Roberto Cotta, professor (UFPel), crítico e cineasta
Se me perguntassem quais eram os três curtas mais influentes da última década, certamente diria Fantasmas (André Novais Oliveira, 2010), Kbela (Yasmin Thayná, 2015) e NoirBLUE – deslocamentos de uma dança (Ana Pi, 2017). Porque é notória a ascensão de cineastas negras e negros de várias regiões do Brasil, e esses filmes talvez tenham sido a mola propulsora pra que o movimento se consolidasse.
Caso a pergunta se detivesse aos três filmes mais radicais, diria de supetão Cuauhtémoc (Leo Pyrata, 2012), Mundo incrível REMIX (Gabriel Martins, 2014) e Filme dos outros (Lincoln Péricles, 2015). Nada define tão bem nossos tempos como a experimentação digital que chuta o balde e reinventa a órbita do planeta. Afinal, é nos filmes de curta duração que o legado de Jairo Ferreira se faz cada vez mais presente.
Se o tema dissesse respeito às obras preferidas, seria obrigado a mencionar Élégie a Rimbaud (Leo Pyrata, 2011), Dia branco (Thiago Ricarte, 2014) e Alma bandida (Marco Antônio Pereira, 2018). E não mencionaria de jeito nenhum Sem título #1 – dance of leitfossil (Carlos Adriano, 2012) e Na missão, com Kadu (Kadu Freitas, Aiano Bemfica e Pedro Maia de Brito, 2016), porque ambos me devastam e só de falar deles desando a chorar, algo que certamente impediria o preenchimento desta lista.

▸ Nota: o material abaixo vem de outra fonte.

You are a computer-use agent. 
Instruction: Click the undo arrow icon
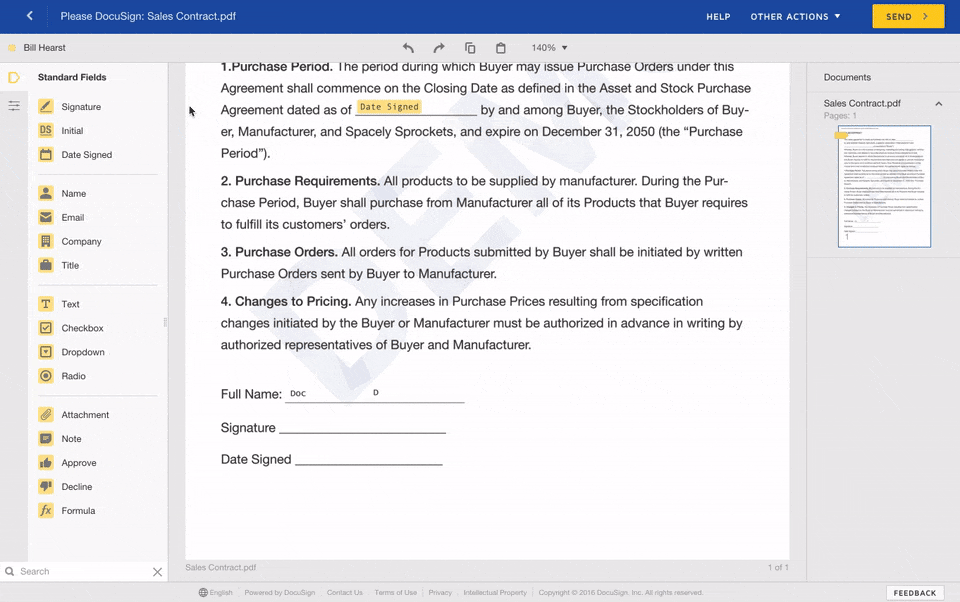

Mas não, a pergunta do Adriano Garrett não é sobre nada disso. Ele quer saber quais são os três curtas/médias brasileiros incontornáveis do último decênio. Teria que recorrer ao dicionário. O Google diz que incontornável é “aquilo que não se pode contornar” (agora entendo o argumento do amigo Felipe André Silva, que segue essa linha). Tá bem, dessa forma fico até mais tranquilo, já que o significado se faz próximo de minha trajetória pelo cinema, sempre pelas beiradas, às vezes saindo de campo. Assim, escolho três filmes que são grandiosos porque simplesmente são, sem contornos ou desvios. O primeiro, pra muita gente, nem filme é, o segundo praticamente não foi exibido e o terceiro circulou deveras, mas ainda não foi visto como merece.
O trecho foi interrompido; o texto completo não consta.